Tuning Mesoporosity in Cross-Linked Nanostructured Thermosets via Polymerization-Induced Microphase Separation

Using the synthetic approach of polymerization induced microphase separation (PIMS), we prepared cocontinuous and cross-linked nanostructured monoliths from bulk polymerizations of styrene and divinylbenzene (DVB) in the presence of polylactide macro-chain-transfer agents (PLACTAs). The resulting monolithic precursors were converted to cross-linked mesoporous materials following hydrolytic degradation of the PLA domain, the morphology and porosity of which were characterized through a combination of small-angle X-ray scattering, scanning electron microscopy, and nitrogen sorption experiments. This report highlights the concept, functionality, and limitations of PIMS for the generation of mesoporous materials through variation of reaction parameters found to strongly influence the porous properties of the matrix: the cross linker-to-monomer ratio, reaction temperature, molar mass and mass fraction of PLA-CTA, and the reactivity of the DVB isomer.
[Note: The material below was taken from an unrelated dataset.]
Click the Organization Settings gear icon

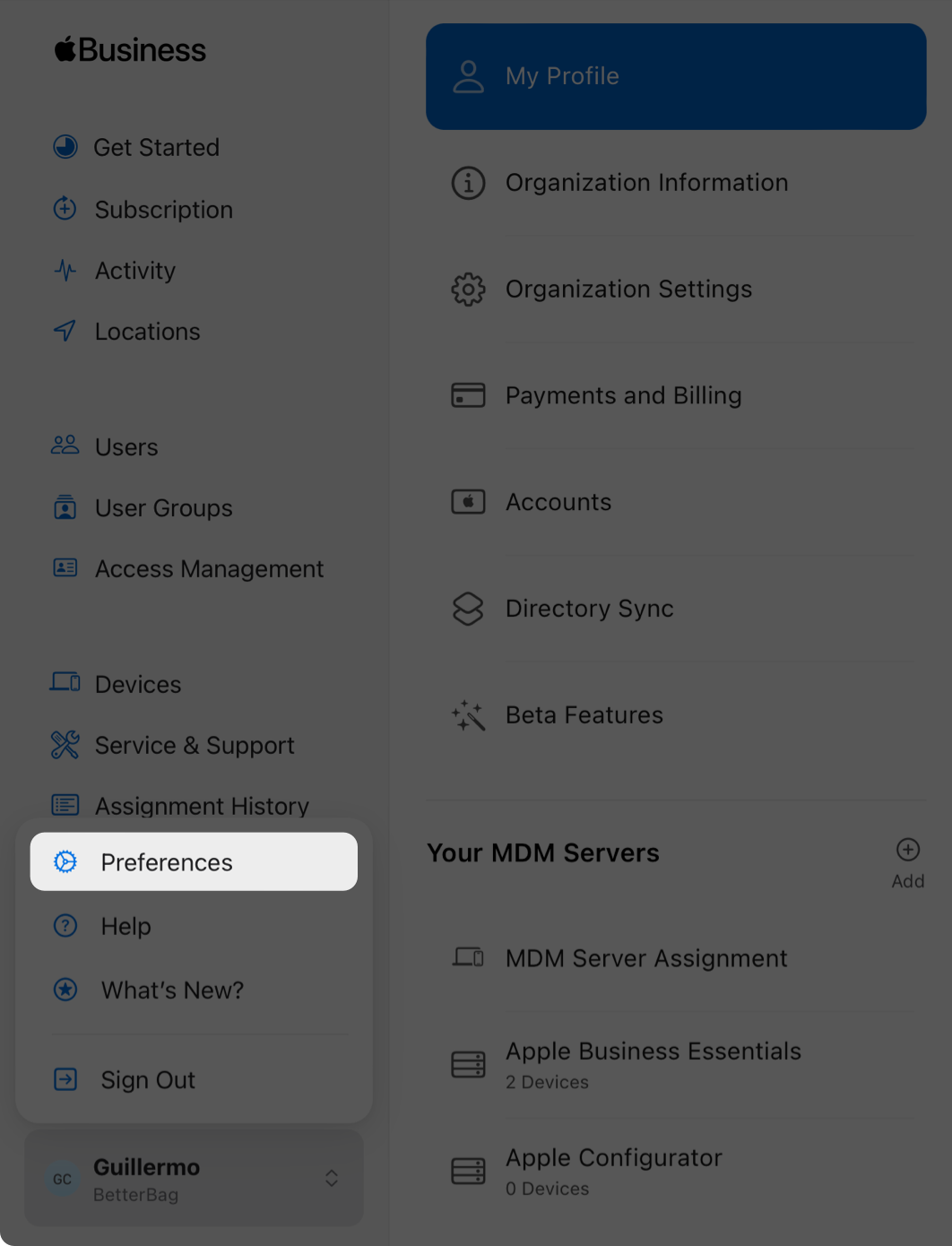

Increases in the cross-linker-to-monomer ratio (>= 40 mol % DVB) induced formation of smaller mesopores within the matrix in addition to the principal pore mode largely defined by the molar mass and mass fraction of the PLA-CTA. Higher reaction temperatures and the increased relative reactivity of the p-DVB isomer are shown to influence the matrix integrity, ultimately achieving surface areas as high as 796 m(2) g(-1) using 8 kg mol(-1) PLA-CTA. In combination, these parameters suggest methods to circumvent limitations of pore collapse associated with concomitant reductions in the molar mass of PLA-CTA.